What is tan degrees?
The tangent of an angle in degrees is a trigonometric function that relates the angle's opposite side to its adjacent side in a right-angled triangle. It's calculated as the ratio of the sine to the cosine of the angle.
In practical terms, tan(θ) gives the slope of a line that makes an angle θ with the x-axis. This makes it valuable in fields like architecture, engineering, and physics where angles and slopes are frequently analyzed.
How to calculate tan degrees
To calculate the tangent of an angle in degrees:
- Convert the angle from degrees to radians (multiply by π/180)
- Calculate the sine and cosine of the angle in radians
- Divide the sine by the cosine to get the tangent
This process is automated in our calculator, but understanding these steps helps you interpret the results correctly.
Tan degrees formula
tan(θ) = sin(θ) / cos(θ)
Where θ is the angle in degrees
The formula shows that the tangent is simply the ratio of the sine to the cosine of the angle.
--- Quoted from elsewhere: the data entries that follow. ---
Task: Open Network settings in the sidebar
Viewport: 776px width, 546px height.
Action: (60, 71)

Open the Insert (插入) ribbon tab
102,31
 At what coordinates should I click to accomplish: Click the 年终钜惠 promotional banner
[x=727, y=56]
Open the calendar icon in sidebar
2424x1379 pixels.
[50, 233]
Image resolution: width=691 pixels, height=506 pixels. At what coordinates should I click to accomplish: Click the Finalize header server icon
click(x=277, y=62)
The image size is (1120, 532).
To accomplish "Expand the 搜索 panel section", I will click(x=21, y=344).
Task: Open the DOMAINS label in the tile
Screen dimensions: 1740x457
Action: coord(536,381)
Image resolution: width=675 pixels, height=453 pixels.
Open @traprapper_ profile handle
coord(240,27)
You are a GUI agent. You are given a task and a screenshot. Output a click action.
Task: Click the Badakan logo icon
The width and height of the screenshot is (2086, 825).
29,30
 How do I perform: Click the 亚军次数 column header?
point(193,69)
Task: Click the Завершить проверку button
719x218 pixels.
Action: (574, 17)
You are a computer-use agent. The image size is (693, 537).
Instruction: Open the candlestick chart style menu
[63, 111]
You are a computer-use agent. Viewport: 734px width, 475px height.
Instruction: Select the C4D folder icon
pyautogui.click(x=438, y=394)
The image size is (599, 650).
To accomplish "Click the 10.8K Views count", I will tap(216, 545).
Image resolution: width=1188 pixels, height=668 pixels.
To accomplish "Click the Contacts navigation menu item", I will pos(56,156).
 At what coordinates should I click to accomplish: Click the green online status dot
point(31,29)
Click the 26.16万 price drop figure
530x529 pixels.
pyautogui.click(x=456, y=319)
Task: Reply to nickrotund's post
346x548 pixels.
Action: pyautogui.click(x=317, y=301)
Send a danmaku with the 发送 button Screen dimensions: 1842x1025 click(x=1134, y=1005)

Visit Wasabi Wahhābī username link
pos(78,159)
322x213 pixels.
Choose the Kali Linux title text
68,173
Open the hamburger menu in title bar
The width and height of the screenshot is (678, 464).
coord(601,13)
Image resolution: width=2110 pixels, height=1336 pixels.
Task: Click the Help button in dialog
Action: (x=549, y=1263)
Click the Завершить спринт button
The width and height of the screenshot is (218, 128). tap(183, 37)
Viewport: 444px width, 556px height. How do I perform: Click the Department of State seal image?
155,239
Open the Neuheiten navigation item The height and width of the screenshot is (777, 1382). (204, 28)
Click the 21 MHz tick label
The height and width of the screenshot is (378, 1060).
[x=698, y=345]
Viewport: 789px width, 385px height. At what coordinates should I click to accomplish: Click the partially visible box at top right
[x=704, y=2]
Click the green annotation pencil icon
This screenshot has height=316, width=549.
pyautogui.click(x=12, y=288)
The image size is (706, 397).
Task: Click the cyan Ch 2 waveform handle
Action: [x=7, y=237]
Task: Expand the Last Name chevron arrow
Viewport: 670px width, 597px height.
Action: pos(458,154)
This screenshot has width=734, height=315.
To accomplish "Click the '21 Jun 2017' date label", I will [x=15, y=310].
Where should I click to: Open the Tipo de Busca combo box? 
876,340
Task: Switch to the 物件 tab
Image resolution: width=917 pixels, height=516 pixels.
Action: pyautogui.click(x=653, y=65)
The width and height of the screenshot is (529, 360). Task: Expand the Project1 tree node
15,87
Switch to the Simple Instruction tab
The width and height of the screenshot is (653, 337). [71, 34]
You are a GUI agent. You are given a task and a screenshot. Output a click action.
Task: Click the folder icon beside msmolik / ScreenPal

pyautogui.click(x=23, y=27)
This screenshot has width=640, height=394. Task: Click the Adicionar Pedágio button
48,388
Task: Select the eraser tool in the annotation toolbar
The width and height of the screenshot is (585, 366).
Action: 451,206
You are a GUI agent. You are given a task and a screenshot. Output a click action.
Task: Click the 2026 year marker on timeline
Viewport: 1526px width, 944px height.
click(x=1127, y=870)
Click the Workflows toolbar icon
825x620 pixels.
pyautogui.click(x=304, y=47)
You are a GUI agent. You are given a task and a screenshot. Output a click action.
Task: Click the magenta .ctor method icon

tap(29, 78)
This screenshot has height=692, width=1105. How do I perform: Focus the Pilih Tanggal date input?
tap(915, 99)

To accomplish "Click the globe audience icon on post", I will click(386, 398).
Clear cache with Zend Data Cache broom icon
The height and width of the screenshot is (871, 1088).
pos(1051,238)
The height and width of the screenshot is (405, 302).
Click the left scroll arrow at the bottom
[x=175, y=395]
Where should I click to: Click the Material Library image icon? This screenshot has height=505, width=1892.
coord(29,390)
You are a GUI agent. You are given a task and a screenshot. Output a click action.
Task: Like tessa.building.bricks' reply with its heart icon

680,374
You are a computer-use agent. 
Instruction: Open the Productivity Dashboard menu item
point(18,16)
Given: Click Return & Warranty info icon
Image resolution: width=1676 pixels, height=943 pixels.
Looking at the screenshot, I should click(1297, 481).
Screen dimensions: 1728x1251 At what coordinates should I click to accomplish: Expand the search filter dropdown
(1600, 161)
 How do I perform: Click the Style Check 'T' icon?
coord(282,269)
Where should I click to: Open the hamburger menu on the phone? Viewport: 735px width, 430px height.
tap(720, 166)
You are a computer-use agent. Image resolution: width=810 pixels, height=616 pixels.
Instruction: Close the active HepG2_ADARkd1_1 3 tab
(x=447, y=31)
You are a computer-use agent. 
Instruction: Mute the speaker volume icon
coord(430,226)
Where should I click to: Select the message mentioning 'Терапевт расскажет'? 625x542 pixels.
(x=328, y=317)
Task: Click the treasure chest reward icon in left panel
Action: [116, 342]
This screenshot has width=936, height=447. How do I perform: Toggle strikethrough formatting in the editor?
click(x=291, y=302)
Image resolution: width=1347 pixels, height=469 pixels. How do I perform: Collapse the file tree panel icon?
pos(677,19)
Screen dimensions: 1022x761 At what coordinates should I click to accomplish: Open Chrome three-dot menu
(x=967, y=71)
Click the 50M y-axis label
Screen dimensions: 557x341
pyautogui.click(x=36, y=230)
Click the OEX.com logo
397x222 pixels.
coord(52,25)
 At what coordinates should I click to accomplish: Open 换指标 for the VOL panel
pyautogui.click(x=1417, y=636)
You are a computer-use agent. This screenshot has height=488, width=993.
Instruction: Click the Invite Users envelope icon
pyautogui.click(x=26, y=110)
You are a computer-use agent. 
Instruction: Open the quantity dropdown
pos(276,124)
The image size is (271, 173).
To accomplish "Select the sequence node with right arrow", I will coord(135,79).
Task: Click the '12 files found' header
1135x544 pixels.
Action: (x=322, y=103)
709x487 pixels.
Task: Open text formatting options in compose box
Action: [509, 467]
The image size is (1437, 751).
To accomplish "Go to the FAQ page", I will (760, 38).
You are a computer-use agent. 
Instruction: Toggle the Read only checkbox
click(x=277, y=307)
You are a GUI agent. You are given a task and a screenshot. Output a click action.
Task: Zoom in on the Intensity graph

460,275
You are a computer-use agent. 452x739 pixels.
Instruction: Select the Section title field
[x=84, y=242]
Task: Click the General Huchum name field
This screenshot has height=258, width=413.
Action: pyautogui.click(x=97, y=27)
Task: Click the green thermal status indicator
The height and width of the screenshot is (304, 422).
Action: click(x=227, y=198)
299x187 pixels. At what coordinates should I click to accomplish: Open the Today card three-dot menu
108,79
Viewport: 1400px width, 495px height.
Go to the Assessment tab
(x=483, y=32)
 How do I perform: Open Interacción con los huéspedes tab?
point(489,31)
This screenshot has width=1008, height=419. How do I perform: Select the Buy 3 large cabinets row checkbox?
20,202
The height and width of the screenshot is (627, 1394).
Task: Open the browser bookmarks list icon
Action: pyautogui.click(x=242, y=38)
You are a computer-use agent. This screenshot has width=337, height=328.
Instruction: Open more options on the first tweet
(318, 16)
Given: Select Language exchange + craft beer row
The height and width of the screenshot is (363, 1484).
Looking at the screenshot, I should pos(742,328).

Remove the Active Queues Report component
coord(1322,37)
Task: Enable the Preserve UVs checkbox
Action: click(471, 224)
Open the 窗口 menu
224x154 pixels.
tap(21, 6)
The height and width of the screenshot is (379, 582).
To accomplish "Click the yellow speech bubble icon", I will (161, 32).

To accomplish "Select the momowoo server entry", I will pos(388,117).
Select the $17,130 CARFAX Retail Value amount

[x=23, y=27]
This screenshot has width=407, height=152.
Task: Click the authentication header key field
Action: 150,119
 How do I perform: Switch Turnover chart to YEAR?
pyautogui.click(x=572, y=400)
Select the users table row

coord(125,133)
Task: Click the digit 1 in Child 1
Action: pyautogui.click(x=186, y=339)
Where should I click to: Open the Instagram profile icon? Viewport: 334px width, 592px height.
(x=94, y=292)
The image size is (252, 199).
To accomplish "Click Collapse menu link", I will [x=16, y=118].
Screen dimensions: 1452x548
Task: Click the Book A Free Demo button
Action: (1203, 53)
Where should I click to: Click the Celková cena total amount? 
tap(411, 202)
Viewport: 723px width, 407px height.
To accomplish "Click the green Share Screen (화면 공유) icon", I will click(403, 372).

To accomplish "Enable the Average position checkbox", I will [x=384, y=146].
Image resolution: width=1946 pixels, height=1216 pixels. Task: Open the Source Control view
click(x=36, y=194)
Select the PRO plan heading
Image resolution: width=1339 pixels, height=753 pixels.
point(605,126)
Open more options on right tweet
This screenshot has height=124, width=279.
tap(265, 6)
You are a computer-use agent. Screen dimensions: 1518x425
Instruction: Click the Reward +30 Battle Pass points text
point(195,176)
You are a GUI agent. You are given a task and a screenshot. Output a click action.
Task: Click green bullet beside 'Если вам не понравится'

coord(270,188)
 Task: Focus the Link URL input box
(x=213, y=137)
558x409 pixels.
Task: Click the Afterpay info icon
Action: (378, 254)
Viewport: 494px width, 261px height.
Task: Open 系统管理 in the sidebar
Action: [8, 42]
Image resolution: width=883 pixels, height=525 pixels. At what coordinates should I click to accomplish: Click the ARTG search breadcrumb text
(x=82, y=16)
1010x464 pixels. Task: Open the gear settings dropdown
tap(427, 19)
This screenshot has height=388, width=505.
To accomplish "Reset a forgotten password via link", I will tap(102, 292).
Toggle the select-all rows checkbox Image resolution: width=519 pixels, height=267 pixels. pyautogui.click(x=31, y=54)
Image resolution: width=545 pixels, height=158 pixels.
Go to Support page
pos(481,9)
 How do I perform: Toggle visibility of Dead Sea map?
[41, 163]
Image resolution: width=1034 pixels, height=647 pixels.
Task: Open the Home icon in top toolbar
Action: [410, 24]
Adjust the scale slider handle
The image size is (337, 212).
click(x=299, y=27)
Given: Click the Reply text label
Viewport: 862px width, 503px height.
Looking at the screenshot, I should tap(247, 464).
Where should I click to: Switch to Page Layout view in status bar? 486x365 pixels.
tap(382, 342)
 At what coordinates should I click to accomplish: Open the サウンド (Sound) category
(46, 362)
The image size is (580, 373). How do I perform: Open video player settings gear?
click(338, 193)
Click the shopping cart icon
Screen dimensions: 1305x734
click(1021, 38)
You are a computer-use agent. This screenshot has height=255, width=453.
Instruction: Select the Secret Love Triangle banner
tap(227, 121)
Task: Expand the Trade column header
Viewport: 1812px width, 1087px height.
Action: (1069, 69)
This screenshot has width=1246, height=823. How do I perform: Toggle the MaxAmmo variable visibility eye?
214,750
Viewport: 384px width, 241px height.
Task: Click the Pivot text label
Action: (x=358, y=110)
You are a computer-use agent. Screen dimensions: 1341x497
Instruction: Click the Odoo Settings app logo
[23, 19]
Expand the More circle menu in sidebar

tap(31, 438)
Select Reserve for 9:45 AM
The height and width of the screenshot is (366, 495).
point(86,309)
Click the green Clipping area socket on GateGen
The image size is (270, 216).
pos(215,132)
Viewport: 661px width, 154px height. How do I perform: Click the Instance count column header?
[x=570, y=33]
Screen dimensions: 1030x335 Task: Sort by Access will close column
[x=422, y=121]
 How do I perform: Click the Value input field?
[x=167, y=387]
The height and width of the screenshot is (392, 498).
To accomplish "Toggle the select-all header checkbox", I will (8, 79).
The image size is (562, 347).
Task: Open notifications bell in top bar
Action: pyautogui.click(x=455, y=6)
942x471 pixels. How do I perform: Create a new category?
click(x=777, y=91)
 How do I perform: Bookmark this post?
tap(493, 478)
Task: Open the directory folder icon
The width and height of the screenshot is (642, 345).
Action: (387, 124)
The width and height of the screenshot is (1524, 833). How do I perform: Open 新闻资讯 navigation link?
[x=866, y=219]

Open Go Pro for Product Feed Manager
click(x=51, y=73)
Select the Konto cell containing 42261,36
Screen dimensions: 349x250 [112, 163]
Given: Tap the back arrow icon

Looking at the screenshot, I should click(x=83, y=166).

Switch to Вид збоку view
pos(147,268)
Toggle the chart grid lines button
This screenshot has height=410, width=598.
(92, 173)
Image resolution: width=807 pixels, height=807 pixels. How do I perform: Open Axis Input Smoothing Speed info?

This relationship is fundamental in trigonometry and appears in many physics and engineering equations.
Tan degrees examples
Example 1: Basic calculation
Calculate tan(30°):
- Convert 30° to radians: 30 × (π/180) ≈ 0.5236 radians
- sin(0.5236) ≈ 0.5
- cos(0.5236) ≈ 0.8660
- tan(30°) = 0.5 / 0.8660 ≈ 0.5774
The calculator would show this result as approximately 0.577.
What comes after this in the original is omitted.